On Tue, Aug 17, 2021 at 10:43 PM Richard Biener via Gcc-patches
<[email protected]> wrote:
>
> On Tue, Aug 17, 2021 at 3:29 PM Richard Biener via Gcc-patches
> <[email protected]> wrote:
> >
> > This is an attempt to start moving the x86 backend to use
> > standard pattern names for [mask_]gather_load and [mask_]scatter_store
> > rather than using the builtin_{gather,scatter} target hooks.
> >
> > I've started with AVX2 gathers and given x86 only supports masked
> > gather I only implemented mask_gather_load. Note while for
> > the builtin_gather case the vectorizer will provide an all-true
> > mask operand for non-masked gathers this capability does not
> > exist for the IFN path yet, so only testcases with actual masked
> > gathers will work.
> >
> > If this looks reasonable on the backend side I'll see to first
> > complete the vectorizer part, ripping out the target hook and
> > arranging for the missing pieces. Another one is the support
> > for SImode indices with DFmode data which requires unpacking
> > the index vector and actually recognizing the IFN.
> >
> > 2021-08-17 Richard Biener <[email protected]>
> >
> > * tree-vect-data-refs.c (vect_check_gather_scatter):
> > Always use internal functions.
> > * config/i386/sse.md
> > (mask_gather_load<mode><vec_gather_idxsi>): New expander.

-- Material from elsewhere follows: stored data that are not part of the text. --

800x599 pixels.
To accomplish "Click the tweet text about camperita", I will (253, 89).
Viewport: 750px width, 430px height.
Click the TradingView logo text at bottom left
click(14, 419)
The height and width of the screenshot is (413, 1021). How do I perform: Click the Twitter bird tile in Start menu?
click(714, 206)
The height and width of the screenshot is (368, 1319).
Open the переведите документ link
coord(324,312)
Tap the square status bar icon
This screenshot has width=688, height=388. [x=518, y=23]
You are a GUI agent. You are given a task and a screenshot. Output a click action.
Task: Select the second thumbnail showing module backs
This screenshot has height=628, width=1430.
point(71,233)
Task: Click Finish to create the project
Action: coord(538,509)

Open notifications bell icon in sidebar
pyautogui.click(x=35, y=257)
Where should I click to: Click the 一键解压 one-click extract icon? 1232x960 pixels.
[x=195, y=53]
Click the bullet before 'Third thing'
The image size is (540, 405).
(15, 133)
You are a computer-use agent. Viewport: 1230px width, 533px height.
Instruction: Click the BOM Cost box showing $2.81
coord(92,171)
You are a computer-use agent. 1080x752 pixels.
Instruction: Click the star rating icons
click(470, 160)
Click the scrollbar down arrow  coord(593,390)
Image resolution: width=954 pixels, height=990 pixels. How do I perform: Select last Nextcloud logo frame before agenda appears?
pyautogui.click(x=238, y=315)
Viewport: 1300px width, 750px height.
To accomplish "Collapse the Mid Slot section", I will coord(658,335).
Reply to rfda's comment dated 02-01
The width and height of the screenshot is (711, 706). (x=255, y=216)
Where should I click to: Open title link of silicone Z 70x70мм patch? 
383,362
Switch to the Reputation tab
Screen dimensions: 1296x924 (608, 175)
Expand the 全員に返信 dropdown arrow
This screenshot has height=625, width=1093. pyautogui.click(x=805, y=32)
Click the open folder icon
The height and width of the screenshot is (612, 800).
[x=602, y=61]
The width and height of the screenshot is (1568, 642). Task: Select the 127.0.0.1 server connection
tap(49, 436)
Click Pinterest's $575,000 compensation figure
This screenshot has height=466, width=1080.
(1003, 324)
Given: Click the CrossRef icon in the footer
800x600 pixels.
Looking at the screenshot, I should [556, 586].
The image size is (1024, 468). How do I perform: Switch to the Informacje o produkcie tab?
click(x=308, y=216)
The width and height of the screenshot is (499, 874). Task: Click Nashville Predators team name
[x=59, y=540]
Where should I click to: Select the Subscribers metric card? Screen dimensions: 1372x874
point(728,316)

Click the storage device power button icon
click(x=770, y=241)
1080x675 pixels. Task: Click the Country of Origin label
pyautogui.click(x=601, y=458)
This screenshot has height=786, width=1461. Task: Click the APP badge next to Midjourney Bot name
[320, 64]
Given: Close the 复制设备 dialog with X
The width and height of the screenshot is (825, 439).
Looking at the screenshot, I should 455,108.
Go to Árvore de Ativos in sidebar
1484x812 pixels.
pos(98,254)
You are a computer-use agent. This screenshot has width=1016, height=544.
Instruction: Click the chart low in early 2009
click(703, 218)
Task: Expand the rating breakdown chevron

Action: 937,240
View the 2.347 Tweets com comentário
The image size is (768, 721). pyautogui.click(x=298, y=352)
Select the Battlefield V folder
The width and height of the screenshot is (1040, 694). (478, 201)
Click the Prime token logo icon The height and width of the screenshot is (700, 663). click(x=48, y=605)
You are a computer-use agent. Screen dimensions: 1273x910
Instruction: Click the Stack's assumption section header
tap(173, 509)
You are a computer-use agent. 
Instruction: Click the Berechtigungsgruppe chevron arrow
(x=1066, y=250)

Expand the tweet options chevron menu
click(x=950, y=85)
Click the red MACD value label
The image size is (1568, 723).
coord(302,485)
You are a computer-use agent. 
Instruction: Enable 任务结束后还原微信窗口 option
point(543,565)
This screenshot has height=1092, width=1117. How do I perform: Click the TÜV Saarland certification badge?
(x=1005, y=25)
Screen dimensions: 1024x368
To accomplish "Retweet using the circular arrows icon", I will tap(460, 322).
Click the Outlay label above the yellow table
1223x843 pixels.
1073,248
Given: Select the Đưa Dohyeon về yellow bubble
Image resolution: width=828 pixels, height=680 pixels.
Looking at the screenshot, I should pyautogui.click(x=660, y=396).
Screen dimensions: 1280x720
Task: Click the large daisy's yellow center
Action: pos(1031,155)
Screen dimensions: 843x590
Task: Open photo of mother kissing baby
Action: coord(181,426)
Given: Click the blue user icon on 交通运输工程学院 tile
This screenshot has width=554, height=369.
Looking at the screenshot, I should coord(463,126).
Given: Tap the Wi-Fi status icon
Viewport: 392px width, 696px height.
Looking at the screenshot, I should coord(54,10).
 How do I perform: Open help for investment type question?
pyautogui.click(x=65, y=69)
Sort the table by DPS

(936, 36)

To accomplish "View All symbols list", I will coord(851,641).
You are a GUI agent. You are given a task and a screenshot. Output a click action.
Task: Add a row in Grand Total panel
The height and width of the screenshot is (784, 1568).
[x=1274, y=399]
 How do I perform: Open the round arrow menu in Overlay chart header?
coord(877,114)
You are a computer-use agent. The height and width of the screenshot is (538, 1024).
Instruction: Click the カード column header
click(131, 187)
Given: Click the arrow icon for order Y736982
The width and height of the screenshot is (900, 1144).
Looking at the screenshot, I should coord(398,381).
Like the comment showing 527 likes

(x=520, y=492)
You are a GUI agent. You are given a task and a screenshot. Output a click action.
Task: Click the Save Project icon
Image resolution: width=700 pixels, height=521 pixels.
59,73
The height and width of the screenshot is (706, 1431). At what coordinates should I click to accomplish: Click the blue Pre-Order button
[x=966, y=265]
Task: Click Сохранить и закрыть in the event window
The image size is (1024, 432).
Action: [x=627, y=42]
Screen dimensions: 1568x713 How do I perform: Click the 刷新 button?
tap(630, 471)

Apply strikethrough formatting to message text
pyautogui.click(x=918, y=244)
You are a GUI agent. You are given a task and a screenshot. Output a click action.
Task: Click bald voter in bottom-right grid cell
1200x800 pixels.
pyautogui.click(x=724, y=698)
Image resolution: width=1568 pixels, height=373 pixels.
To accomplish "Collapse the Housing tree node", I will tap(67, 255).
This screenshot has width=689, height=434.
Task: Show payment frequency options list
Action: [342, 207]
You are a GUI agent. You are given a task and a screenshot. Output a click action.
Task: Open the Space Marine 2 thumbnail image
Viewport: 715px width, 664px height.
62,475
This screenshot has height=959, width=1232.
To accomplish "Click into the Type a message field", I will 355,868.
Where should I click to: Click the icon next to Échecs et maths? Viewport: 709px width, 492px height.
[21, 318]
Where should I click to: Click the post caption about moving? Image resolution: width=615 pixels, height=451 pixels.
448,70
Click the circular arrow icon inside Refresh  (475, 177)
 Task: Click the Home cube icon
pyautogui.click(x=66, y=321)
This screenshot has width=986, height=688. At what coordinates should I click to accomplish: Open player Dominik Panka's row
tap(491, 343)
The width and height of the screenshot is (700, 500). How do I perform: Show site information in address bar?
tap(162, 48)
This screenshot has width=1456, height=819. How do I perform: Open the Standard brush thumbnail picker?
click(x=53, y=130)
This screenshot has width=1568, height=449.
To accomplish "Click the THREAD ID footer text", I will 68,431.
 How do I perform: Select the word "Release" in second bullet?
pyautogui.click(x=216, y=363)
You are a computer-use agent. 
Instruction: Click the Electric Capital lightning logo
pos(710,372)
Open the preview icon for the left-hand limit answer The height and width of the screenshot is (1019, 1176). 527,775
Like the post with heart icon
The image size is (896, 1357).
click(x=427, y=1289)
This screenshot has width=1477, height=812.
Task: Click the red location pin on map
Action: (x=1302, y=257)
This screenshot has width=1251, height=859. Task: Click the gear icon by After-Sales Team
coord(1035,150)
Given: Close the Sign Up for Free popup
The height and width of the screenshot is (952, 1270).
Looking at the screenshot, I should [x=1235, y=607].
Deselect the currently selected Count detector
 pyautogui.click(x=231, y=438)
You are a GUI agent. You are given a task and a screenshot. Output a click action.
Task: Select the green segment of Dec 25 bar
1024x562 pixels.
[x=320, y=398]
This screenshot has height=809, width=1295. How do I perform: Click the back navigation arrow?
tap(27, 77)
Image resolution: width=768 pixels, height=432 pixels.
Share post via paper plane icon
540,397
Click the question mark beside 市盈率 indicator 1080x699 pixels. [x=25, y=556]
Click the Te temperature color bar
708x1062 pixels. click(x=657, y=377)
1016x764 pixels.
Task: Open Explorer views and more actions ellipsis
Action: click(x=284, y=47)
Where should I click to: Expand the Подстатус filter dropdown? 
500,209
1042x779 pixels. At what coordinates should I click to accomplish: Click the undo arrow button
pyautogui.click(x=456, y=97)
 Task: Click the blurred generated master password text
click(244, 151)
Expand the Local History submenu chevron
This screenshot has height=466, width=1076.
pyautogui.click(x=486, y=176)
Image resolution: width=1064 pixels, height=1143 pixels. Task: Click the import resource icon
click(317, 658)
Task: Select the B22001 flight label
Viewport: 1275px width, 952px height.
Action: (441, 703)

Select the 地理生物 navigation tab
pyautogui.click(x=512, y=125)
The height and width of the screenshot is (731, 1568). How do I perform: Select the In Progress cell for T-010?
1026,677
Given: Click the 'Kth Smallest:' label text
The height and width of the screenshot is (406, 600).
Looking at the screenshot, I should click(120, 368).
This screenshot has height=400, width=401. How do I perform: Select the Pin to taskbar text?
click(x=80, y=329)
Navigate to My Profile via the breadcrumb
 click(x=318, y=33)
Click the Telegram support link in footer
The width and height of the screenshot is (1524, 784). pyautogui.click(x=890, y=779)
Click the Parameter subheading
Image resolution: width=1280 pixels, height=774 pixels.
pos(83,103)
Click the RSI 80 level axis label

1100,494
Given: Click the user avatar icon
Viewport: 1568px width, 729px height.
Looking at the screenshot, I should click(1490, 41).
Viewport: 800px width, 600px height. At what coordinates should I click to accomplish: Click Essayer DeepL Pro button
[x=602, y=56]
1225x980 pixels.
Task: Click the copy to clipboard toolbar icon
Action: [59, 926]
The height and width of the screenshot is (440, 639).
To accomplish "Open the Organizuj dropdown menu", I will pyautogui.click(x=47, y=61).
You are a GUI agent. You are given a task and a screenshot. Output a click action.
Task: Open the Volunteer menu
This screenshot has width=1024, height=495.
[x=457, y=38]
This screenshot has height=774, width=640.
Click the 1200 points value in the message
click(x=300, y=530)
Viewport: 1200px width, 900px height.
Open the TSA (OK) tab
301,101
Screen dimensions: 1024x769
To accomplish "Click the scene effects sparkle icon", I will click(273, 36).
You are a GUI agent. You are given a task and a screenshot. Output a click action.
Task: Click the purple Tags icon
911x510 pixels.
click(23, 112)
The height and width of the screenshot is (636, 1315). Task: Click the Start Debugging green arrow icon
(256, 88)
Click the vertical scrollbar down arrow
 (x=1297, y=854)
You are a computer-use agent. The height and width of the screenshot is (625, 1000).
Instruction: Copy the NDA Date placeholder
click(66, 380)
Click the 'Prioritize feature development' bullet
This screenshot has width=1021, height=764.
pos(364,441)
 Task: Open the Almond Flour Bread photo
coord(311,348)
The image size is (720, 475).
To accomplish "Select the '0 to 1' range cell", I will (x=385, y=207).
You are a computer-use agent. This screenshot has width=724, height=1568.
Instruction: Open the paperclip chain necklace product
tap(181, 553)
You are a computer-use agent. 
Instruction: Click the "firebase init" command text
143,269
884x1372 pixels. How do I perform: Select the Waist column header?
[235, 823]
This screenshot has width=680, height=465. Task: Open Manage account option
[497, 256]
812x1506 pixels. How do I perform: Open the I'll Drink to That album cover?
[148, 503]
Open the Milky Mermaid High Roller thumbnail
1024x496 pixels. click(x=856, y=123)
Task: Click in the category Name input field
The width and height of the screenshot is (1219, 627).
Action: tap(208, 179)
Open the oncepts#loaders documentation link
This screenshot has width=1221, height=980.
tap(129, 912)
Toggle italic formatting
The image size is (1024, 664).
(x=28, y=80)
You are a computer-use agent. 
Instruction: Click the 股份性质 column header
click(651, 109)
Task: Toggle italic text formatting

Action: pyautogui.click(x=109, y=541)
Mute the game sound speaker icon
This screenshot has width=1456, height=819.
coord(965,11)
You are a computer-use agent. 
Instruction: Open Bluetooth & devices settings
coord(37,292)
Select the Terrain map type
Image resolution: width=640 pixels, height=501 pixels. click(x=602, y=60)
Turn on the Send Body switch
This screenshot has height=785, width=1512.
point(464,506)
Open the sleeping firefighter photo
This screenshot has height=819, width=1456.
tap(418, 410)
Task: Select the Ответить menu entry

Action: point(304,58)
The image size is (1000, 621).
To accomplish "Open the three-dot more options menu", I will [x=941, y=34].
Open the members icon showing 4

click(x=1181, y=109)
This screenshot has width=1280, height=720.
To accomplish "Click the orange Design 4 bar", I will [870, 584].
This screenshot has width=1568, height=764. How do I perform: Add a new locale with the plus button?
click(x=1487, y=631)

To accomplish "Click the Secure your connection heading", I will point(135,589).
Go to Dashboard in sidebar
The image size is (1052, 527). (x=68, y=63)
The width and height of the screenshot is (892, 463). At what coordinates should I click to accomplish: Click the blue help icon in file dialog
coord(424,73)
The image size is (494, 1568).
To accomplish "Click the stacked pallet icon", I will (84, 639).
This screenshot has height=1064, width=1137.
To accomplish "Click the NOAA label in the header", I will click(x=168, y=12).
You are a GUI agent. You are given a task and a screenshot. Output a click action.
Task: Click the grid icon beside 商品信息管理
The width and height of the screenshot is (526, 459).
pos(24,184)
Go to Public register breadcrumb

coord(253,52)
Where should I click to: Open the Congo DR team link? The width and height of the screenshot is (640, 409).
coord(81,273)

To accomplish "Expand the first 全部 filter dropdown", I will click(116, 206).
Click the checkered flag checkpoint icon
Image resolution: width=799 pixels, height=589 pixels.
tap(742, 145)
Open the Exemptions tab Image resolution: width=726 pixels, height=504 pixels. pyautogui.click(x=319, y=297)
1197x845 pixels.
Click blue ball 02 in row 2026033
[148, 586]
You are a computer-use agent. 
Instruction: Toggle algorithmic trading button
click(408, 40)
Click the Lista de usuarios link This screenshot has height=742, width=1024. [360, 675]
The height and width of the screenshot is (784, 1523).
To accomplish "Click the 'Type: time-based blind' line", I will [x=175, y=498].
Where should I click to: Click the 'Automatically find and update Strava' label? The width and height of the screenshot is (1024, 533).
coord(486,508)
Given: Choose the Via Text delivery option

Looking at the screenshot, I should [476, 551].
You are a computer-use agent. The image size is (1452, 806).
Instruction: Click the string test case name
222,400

> > (mask_gather_load<mode><vec_gather_idxdi>): Likewise.
> > ---
> > gcc/config/i386/sse.md | 56 +++++++++++++++++++++++++++++++++++++++
> > gcc/tree-vect-data-refs.c | 4 +--
> > 2 files changed, 57 insertions(+), 3 deletions(-)
> >
> > diff --git a/gcc/config/i386/sse.md b/gcc/config/i386/sse.md
> > index 3957c86c3df..40bec98d9f7 100644
> > --- a/gcc/config/i386/sse.md
> > +++ b/gcc/config/i386/sse.md
> > @@ -23232,12 +23232,22 @@
> > (V2DF "V4SI") (V4DF "V4SI") (V8DF "V8SI")
> > (V4SI "V4SI") (V8SI "V8SI") (V16SI "V16SI")
> > (V4SF "V4SI") (V8SF "V8SI") (V16SF "V16SI")])
> > +(define_mode_attr vec_gather_idxsi
> > + [(V2DI "v4si") (V4DI "v4si") (V8DI "v8si")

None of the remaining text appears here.